Para se ter consciência do real alcance do que a «constituição europeia» consagra no plano militar - que se procurou caracterizar pela transcrição dos exemplos anteriores -, há que obrigatoriamente conhecer e analisar o actual processo de militarização da UE, que, aliás, tem sido concretizado de forma acelerada desde 1999.
Um dos componentes mais significativos do processo de militarização da UE é a sua «estratégia europeia de segurança», decidida em Dezembro de 2003. Adoptando um mimetismo quase absoluto relativamente à chamada «doutrina Bush» e ao novo conceito estratégico da NATO, a «estratégia europeia de segurança» (I) aponta as «prin­ci­pais ame­aças», entre estas: o «ter­ro­rismo», «a pro­li­fe­ração das armas de des­truição ma­ciça», os «con­flitos re­gi­o­nais» e o «fra­casso dos Es­tados». (II) Define os «ins­tru­mentos» para «a gestão de crises e a pre­venção de con­flitos», ou seja: «ac­ti­vi­dades de na­tu­reza po­lí­tica, di­plo­má­tica, civil e mi­litar, co­mer­cial e em ma­téria de de­sen­vol­vi­mento». (III) Advoga a aplicação de uma «cul­tura es­tra­té­gica que pro­mova uma in­ter­venção pre­coce, rá­pida e, se ne­ces­sário, ro­busta». (IV) E exige a mobilização de mais recursos para transformar as «forças ar­madas em forças mó­veis e fle­xí­veis». (V) Tudo no respeito dos «acordos per­ma­nentes entre a UE e a NATO, em es­pe­cial o acordo Berlim Mais» (3), que «re­forçam a ca­pa­ci­dade ope­ra­ci­onal da UE e cons­ti­tuem o quadro em que se in­sere a par­ceria es­tra­té­gica entre as duas or­ga­ni­za­ções no plano de gestão de crises, re­flec­tindo a de­ter­mi­nação de ambas em en­frentar os de­sa­fios do novo sé­culo». E - se mais palavras fossem necessárias -, insiste: «nada pode subs­ti­tuir a re­lação tran­sa­tlân­tica.
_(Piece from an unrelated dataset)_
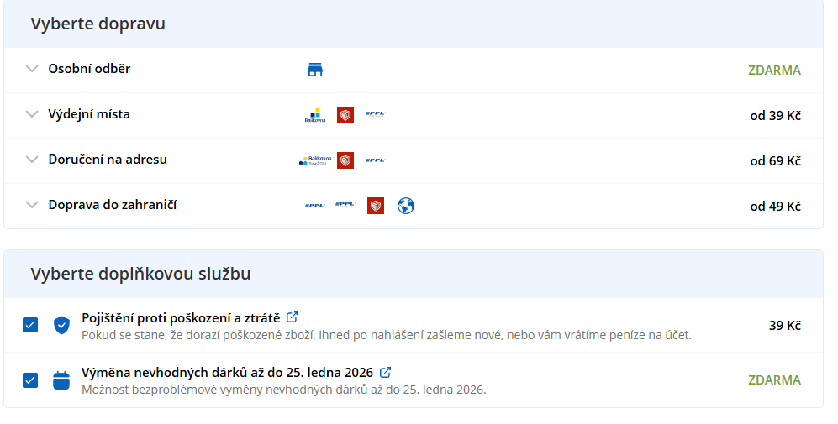Click the store icon for Osobní odběr
Screen dimensions: 838x424
coord(315,70)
Ac­tu­ando em con­junto, a União Eu­ro­peia e os Es­tados Unidos podem ser no mundo uma ex­tra­or­di­nária força be­né­fica» - acrescento eu -, para o imperialismo.

Des­montar de­tur­pa­ções,
ma­ni­pu­la­ções e eu­fe­mismos (4)


De forma mais ou menos descarada, utilizando ou não eufemismos, as intenções quanto à militarização da UE estão expressas em documentos, em inúmeras decisões e nas operações até ao momento realizadas no âmbito da PCSD, de que é exemplo a «Operação militar da UE na Bósnia-Herzegovina – ALTHEA», ou seja, a substituição da NATO pela UE no comando das tropas de ocupação deste país dos Balcãs, saliente-se, que no momento em que os EUA se confrontam com a resistência iraquiana à ocupação do seu País.
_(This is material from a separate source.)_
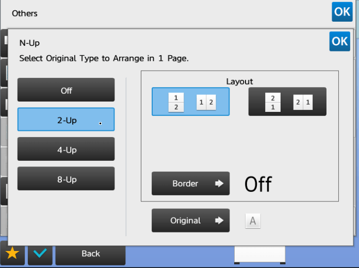Confirm N-Up settings with the inner OK button

pyautogui.click(x=340, y=41)
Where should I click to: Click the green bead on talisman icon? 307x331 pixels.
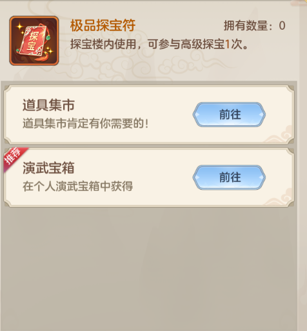(x=48, y=38)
A «constituição europeia» alicerça as bases institucionais deste processo de militarização da União Europeia, subordinada à NATO.
O objectivo não será apenas o aprofundar a participação e papel dos membros europeus da NATO nesta organização militar, mas igualmente o arrastar e amarrar todos os países da UE não membros da NATO à sua dinâmica, obviamente segundo os interesses e a direcção das grandes potências europeias - Alemanha, França e Grã-Bretanha -, que, ultrapassando contradições, dificuldades e antagonismos entre si, dominando a UE e impondo-a como «interlocutor», procuram reforçar as suas posições no quadro da concertação/rivalidade com os EUA.
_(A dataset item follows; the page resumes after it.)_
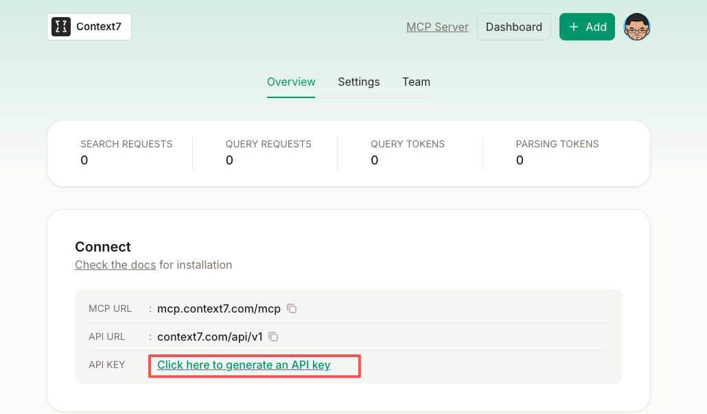Image resolution: width=707 pixels, height=414 pixels.
Task: Click the Query Tokens counter
Action: tap(408, 151)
Daí toda uma «estratégia de segurança europeia» vocacionada para a criação de forças militares que tenham capacidade de intervir em qualquer parte do mundo, «precocemente», «rapidamente» e de forma «robusta» - eufemismos para a «guerra preventiva», para a agressão militar.
Ou seja, está em marcha a concretização de uma política da UE, dita de «defesa», mas que mais não visa do que agredir a soberania dos Estados e dos povos no mundo, praticando a ingerência e o intervencionismo militar, fazendo a guerra, sempre que os interesses das grandes potências europeias e dos grandes grupos económico-financeiros - que os seus governos representam -, estejam em causa.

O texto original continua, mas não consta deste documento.